Very interesting article. We had a database class last semester which hardly mentioned anything new, making me believe that I generally knew most things there were to know about databases. I'm sure there will be people here saying this doesn't even go that deep, but this reminded me how much more is going inside a database.
It also makes me think database technology is less dead than it seems. Hot topics these days are things like redis and mongodb, and even nosql is already old news and on its decline (when looking at typical HN front page topics anyway). Yet there is still so much tech put in good old relational databases.
As others have mentioned, if your workload is mostly appends and the data is appended in the correct order, you don't need to redo the clustering. In our case, the clustering was a one-off to get the data in the right shape.
(Although if you do need to redo clustering, look into pg_repack.)
Yeah, that's what we did in the part we said "Pretend this is where we stopped" :) We pre-computed a few major dimensions and choose which table to query based on which columns are being requested.

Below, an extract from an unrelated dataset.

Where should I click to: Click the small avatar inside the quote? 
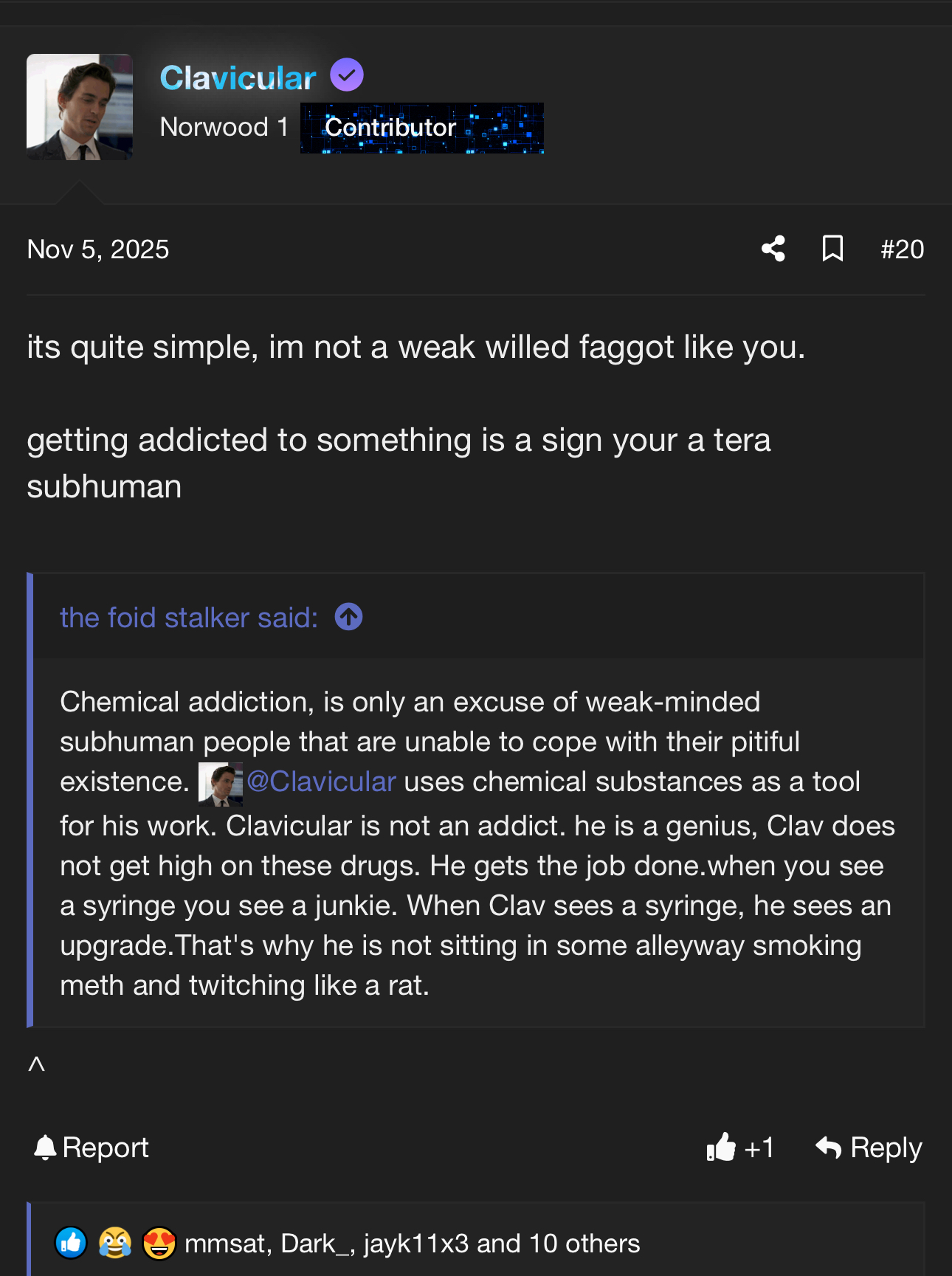point(220,784)
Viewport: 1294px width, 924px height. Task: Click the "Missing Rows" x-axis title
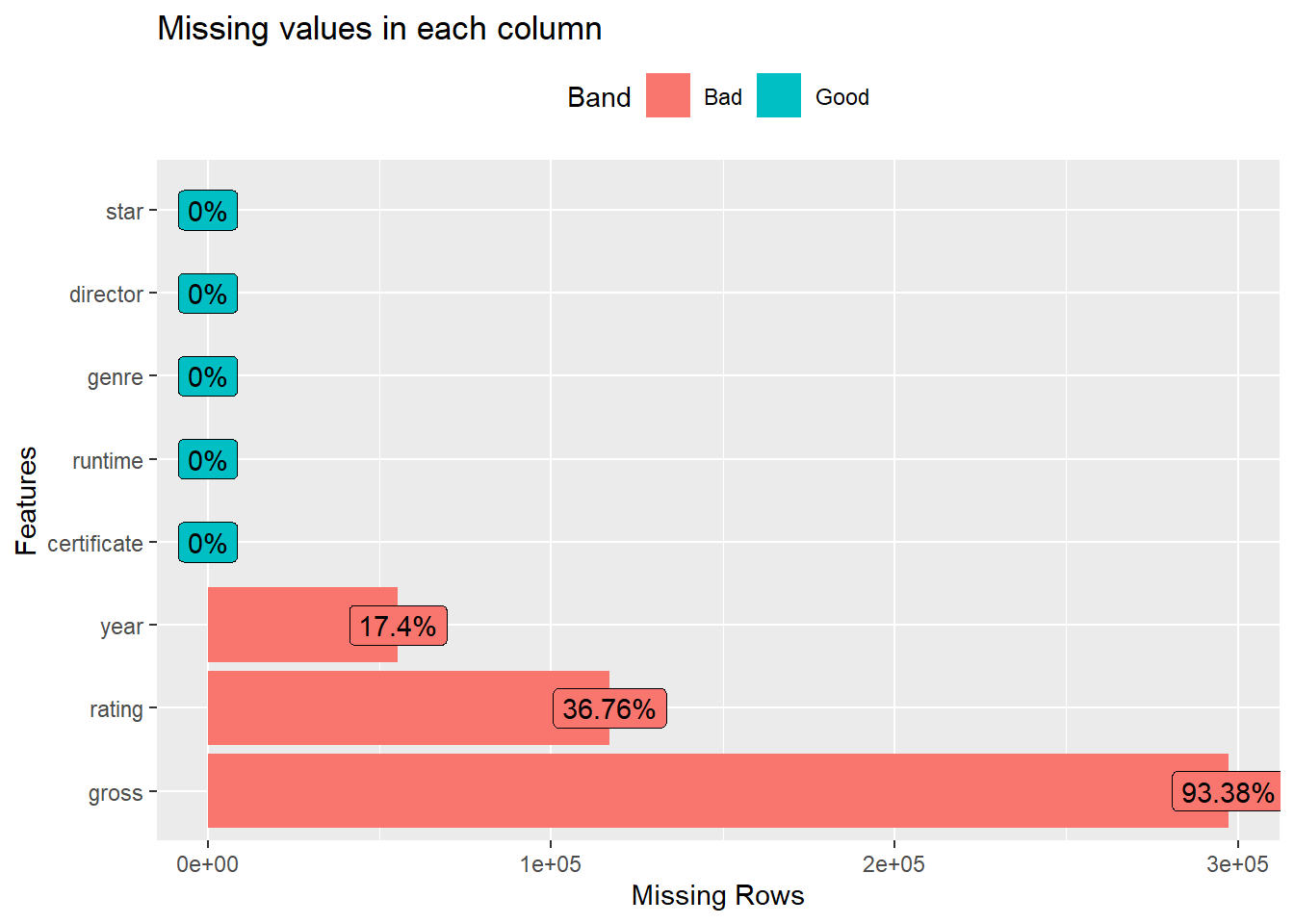(x=717, y=895)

BRIN indexes were still a win vs B-tree, though.
We keep being impressed by Postgres--we keep being able to flog it harder and harder instead of moving to something heavier duty.
They actually do work like that in Postgres, and in general for secondary indices. Like, I'm positive there are some btree variants that deal with duplicate data better, at the cost of slower writes or more locking (just an example), but we're talking about normal btrees.
In his book "An Introduction to Database Systems", DB2 Architect CJ Date describes an index design that compresses indexes of similar strings. So if entries in the index block start with the same first few letters, the first entry has the complete string, and subsequent entries use the format: <count-of-matching-characters> <remaining-characters-that-are-different-than-previous>. The algorithm burns some CPU to conserve I/O.
For example:
0 let
3 ter
6 s
4 uce
For the words: let, letter, letters, lettuce.
I can't speak to whether Postgres uses that index format; I haven't checked. Just saying an index as described above is a textbook idea that's had already been around for a long time when I learned it some 30 years ago.
I also want to share, Date's book is the best book I've ever read on information processing theory. It brought several foundational ideas into my skill set.
You should try set track_io_timing = on before running the query. That will show you the actual amount of time spent on i/o. Additionally, if you are using RAID, and haven't tuned it yet, you should try increasing the effective_io_concurrency parameter.